VW began selling cars in UK with cheat software in 2008: boss

A Volkswagen logo stands next to a CCTV security camera in Wolfsburg, Germany October 7, 2015. REUTERS/Axel Schmidt·Reuters

By Costas Pitas

LONDON (Reuters) - Volkswagen (VOWG_p.DE) first sold cars in Britain equipped with software that could cheat emissions tests in 2008, its UK boss said on Monday, but he shed little light on the root cause of the scandal.

Europe's largest automaker has admitted rigging diesel emissions tests in the United States, and Germany's transport minister says it also manipulated them in Europe.

The company's UK managing director said that, while it first began selling cars in the country equipped with so-called defeat devices around seven years ago, he only became aware of such software last month.

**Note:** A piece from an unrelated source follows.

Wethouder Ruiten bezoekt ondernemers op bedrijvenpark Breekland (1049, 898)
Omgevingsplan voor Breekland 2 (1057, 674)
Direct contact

"I knew nothing about this subject until 19 September this year, when I first heard it on the news from the United States," Paul Willis told a committee of British lawmakers.

The scandal is the biggest crisis in Volkswagen's 78-year history. It has wiped more than a third off the German company's share price, forced out its long-time CEO and prompted investigations around the world.

Volkswagen's U.S. chief executive told American lawmakers last week that the rigging of tests was not a company decision but the result of actions by a small number of engineers.

UK boss Willis said he thought it was implausible that senior officials at Volkswagen knew about the test-rigging.

He apologized to customers and said the brand needed to rebuild trust, but when asked technical details about the software and engines, he said: "I'm not an engineer."

"My role in the United Kingdom is in sales, marketing, distribution and finance," he said. "The department that looks after the engines, the technical development of Volkswagen, I have no direct relationship with that," he added.

Willis said the carmaker would discuss contributing toward the cost of retesting vehicles in Britain.

Britain's transport minister Patrick McLoughlin later told the lawmakers he did not believe other companies making cars in Britain were rigging emissions tests, but that he had yet to receive responses from some carmakers to letters he had sent on the issue.